This morning Captain Brad, naturalists Sean and Corey and an eager group of guests headed east towards San Juan Island in the hopes of finding orca whales. Our tour eventually took us further east into Rosario Strait, as we were hoping to find a group of whales that had headed north towards Vancouver last night. We hoped that we would find them travelling south towards us, and just as we were about to turn around, we received word that some resident orcas had been found a short distance ahead of us. We arrived on scene east of Thatcher Pass and had a wonderful encounter with a large number of these magnificent predators.

For the afternoon trip, the whales were much closer to Victoria, as we encountered the whales offshore of Eagle Point on San Juan Island. It was another amazing encounter with some L-pod whales. Today was this naturalist's first visit with L-pod this year, a fantastic afternoon in calm seas and beautiful blue skies. We visited with several different whales and even saw a couple of breaches. Passengers also saw some fascinating research in action as we watched some scientists following a few whales with net in hand in the hope of finding whale feces or scale samples of fish the whales are preying on. This fascinating research will help scientists determine what salmon runs are vital to the survival of these orcas.

On the evening trip, both our covered vessels, the Pacific Explorer and the Orca Spirit were out at Hein Bank watching members of L-pod. It was a great evening in the calm waters of the Salish Sea as we enjoyed the presence of Mega (L41) and other members of the L-12 matriline. Mega is a spectacular 31 year old male, and it was a pleasure to see him again. We were able to conclude the evening tour with a visit through the Chain Islets to view harbour seals and stopped at Great Chain Island where we watched an eagle causing chaos in the cormorant colony. It was a thrilling end to a wonderful day.

Wednesday, June 11th

J-pod had left us on Monday evening to head out west to the Pacific Ocean, and we were unsure as to exactly when they would return to these waters. Little did we know that it would only be just over 24 hours before they graced us with their presence! The morning trip (with Captain Brad and marine naturalist Tim) headed out with a report of J’s up past Turn Point on Stuart Island. They had made their way in last night and were northbound towards the Fraser River.
Could we get there in time before they got too far? That was the question Brad and I asked ourselves… Bugger it, let’s go for it! We made the long journey north up through the calm waters of the Haro Strait, through Johns Pass (between Stuart Island and Johns Island), into Boundary Pass and headed north-west to East Point at the south-western tip of Saturna Island. Here is where we found J-pod, very spread out, all still heading north towards the Fraser. We managed to find J1 (aka Ruffles, ~57 yrs) as he was travelling solo like he typically does. Passengers got some great shots of this ‘Free Willy’ movie star (look for that ruffled dorsal fin of the wild shots of orcas next time you see the film). After seeing this old guy cruise along doing his thing we headed over to check out the J16 matriline (aka Slick and her four offspring). Big brother Mike (J26) was cruising by himself, Keet (J33) and Alki (J36) were travelling together and the little calf J42 was with mum Slick (J16).

DATA SHOWN:
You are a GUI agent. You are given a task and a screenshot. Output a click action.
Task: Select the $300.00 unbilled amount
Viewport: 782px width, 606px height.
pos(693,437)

REQUIREMENT 1:
Give every individual whale that the whale-watching log identifies by a designation such as a letter and number, with the name it gives where there is one.
REQUIREMENT 2:
In the whale-watching log, rewrite the paragraph that starts "On the evening trip" as a short bulleted list that keeps its main facts.
REQUIREMENT 3:
From the whale-watching log, pull out everything from "J-pod had left" down to "the Fraser River.", word for word.
The listing is not needed for any of this work.

FULL OUTPUT 1:
- Mega (L41)
- Ruffles (J1)
- Slick (J16)
- Mike (J26)
- Keet (J33)
- Alki (J36)
- J42

FULL OUTPUT 2:
- Both covered vessels, the Pacific Explorer and the Orca Spirit, were at Hein Bank watching members of L-pod.
- In the calm waters of the Salish Sea, guests saw Mega (L41) and other members of the L-12 matriline.
- Mega is a 31-year-old male.
- The tour ended with a visit through the Chain Islets to view harbor seals.
- At Great Chain Island, an eagle was watched causing chaos in the cormorant colony.

FULL OUTPUT 3:
J-pod had left us on Monday evening to head out west to the Pacific Ocean, and we were unsure as to exactly when they would return to these waters. Little did we know that it would only be just over 24 hours before they graced us with their presence! The morning trip (with Captain Brad and marine naturalist Tim) headed out with a report of J’s up past Turn Point on Stuart Island. They had made their way in last night and were northbound towards the Fraser River.